= 2016 European Women's Handball Championship squads =

The following is a list of squads for each nation competing at the 2016 European Women's Handball Championship.

On 25 October 2016 every coach had to submit a list of a maximum of 28 players, whom which 16 will be selected for the final tournament. Up to three replacements were granted during the tournament. The final squads were released on 3 and 4 December 2016.

Age, caps and goals are correct of the start of the tournament, 4 December 2016.

==Group A==
===Serbia===
Head coach: Dragica Đurić

An 18-player squad was announced on 16 November 2016. The final squad was revealed on 2 December 2016.

===Slovenia===
An 18-player squad was announced on 10 November 2016. The final squad was revealed on 1 December 2016.

Head coach: Uroš Bregar

===Spain===
An 18-player squad was announced on 11 November 2016. The final squad was revealed on 28 November 2016.

Head coach: Jorge Dueñas

===Sweden===
The squad was announced on 1 November 2016. On 13 December 2016, Marie Wall replaced Olivia Mellegård because of an injury.

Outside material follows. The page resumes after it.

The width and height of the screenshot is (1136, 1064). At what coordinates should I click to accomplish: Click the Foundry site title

Head coach: Henrik Signell

==Group B==
===France===
A 19-player squad was announced on 8 November 2016. The final squad was revealed on 29 November 2016.

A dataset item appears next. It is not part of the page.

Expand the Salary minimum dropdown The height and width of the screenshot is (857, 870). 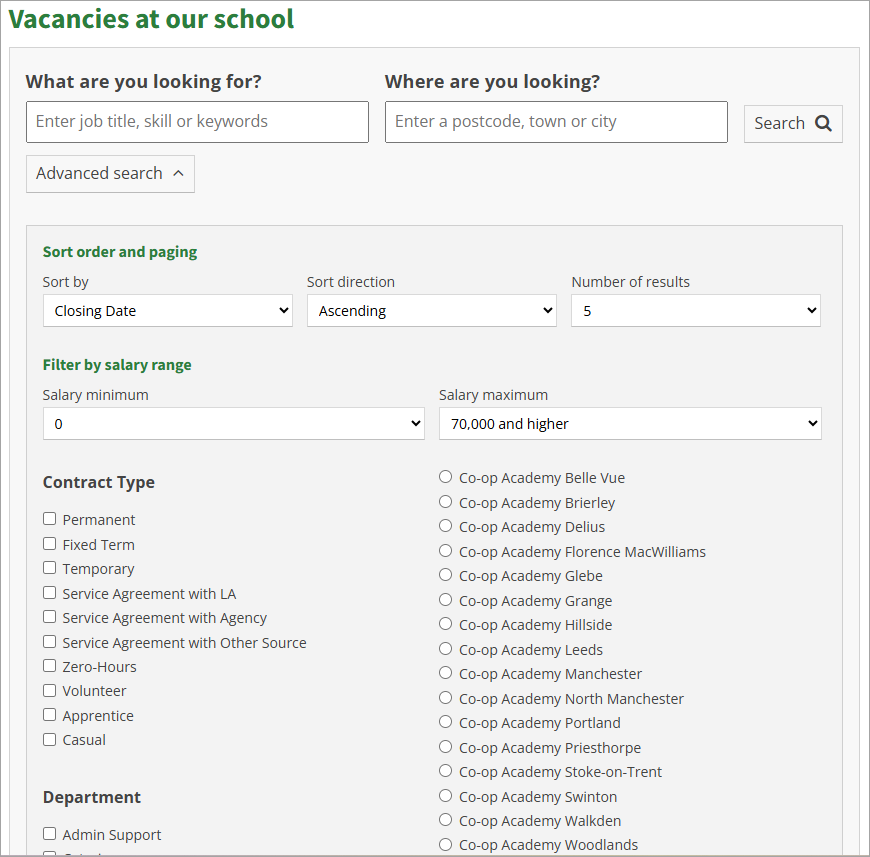(233, 424)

Head coach: Olivier Krumbholz

===Germany===
An 18-player squad was announced on 3 November 2016. A 21-player squad was revealed on 16 November 2016. The final squad was announced on 1 December 2016.

Head coach: Michael Biegler

===Netherlands===
A 17-player squad was announced on 4 November 2016. The final squad was revealed on 26 November 2016.

Head coach: Helle Thomsen

===Poland===
A 17-player squad was announced on 6 November 2016. The final squad was revealed on 28 November 2016.

Head coach: Leszek Krowicki

==Group C==
===Czech Republic===
A 19-player squad was announced on 7 November 2016. The squad was reduced to 18 players on 28 November 2016. The final squad was revealed on 2 December 2016.

Head coach: Jan Bašný

===Denmark===
The squad was announced on 9 November 2016.

Head coach: Klavs Bruun Jørgensen

===Hungary===
A 22-player squad was announced on 14 November 2016. It was reduced to 21 players on 20 November 2016, to 18 players on 24 November 2016, and to 17 players on 30 November 2016.

Head coach: Kim Rasmussen

===Montenegro===
A 20-player squad was announced on 14 November 2016. It was reduced to 17 on 30 November 2016.

Head coach: Dragan Adžić

==Group D==
===Croatia===
An 18-player squad was announced on 14 November 2016. The final squad was revealed on 3 December 2016.

Head coach: Goran Mrđen

===Norway===
The squad was announced on 8 November 2016.

Head coach: Thorir Hergeirsson

===Romania===
A 23-player squad was selected. It was trimmed to 18 on 28 November 2016.

Head coach: Ambros Martín

===Russia===
A 21-player squad was announced on 16 November 2016. It was reduced to 18 players on 3 December 2016.